At present, the mainstream method for realizing convolution calculation on an FPGA is time domain convolution calculation, which specifically includes performing FFT operation on a signal and a convolution coefficient, then performing multiplication operation in a frequency domain, and finally returning to a time domain through ITTF calculation. The advantage of this approach is that it is not affected by the clock domain and saves multiplier resources. However, this method needs to be converted back and forth between the frequency domain and the time domain during the implementation process, which results in that the method needs to consume a lot of time to perform the time-frequency domain conversion, and the final result is that the method faces the problems of high delay and low real-time performance. Particularly, in the application occasions with extremely high requirements on the real-time performance of the operation, the convolution operation realized by adopting the frequency domain calculation method is difficult to meet the actual use requirements.

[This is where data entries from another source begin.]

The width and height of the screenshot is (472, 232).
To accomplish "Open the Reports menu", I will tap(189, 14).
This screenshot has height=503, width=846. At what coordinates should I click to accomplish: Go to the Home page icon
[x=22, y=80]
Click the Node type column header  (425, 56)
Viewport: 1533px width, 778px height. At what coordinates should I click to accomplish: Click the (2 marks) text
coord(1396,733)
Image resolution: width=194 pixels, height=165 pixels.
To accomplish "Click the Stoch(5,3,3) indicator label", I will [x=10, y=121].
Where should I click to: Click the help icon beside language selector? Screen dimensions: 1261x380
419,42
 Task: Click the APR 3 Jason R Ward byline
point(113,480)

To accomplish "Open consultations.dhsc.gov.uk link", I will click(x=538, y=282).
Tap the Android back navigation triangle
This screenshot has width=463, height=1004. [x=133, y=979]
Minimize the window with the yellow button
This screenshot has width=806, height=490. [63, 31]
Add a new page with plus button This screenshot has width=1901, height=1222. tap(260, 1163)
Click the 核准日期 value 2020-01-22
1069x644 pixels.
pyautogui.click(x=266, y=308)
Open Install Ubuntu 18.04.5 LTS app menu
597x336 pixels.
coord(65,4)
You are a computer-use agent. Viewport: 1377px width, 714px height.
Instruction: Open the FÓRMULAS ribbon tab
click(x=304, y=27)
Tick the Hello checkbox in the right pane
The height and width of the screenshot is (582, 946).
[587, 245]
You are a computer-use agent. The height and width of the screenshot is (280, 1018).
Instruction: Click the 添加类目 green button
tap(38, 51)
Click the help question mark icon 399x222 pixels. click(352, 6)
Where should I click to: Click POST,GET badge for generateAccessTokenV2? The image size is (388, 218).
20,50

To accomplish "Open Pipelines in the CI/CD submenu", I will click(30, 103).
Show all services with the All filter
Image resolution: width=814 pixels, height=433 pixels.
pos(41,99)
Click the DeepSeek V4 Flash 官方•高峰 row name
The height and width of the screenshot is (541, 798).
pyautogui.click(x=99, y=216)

In addition, the FPGA time domain convolution calculation has the problems of occupying more multiplier and adder resources and the like
Disclosure of Invention
In order to solve the problems of high delay and low real-time performance of the conventional method for realizing convolution calculation on the FPGA, the invention provides a time domain convolution calculation device for realizing clock domain crossing based on the FPGA. The invention can meet the application requirements of high real-time performance and less output delay and has the characteristic of less resource consumption.
The invention is realized by the following technical scheme:
the device for realizing the time domain convolution calculation of the cross-clock domain based on the FPGA comprises a RAM _ coef, a FIFO _ coef and a FIFO _ conv which are realized based on the FPGA;
RAM _ coef is RAM for storing convolution coefficient in advance;
FIFO _ coef is (M-1) cache FIFOs for storing convolution coefficients;
FIFO _ conv is a buffer FIFO for storing the intermediate result of the multiply-add operation, and the number of the FIFO _ conv is M;
RAM _ coef and (M-1) FIFO _ coef form a pipeline structure which is transmitted in sequence according to signal time sequence, and RAM _ coef and (M-1) FIFO _ coef are respectively in one-to-one correspondence with the M multipliers and are used for respectively providing corresponding convolution coefficients for the time sequence signals of the M multipliers;
the M-path adders and the M-path multipliers are in one-to-one correspondence, the M-path multipliers and the corresponding adders work in parallel, and (M-1) intermediate results of multiplication and addition operations are generated before the next signal arrives, and M FIFO _ conv are adopted to respectively store the intermediate results of the multiplication and addition operations of the M-path signals.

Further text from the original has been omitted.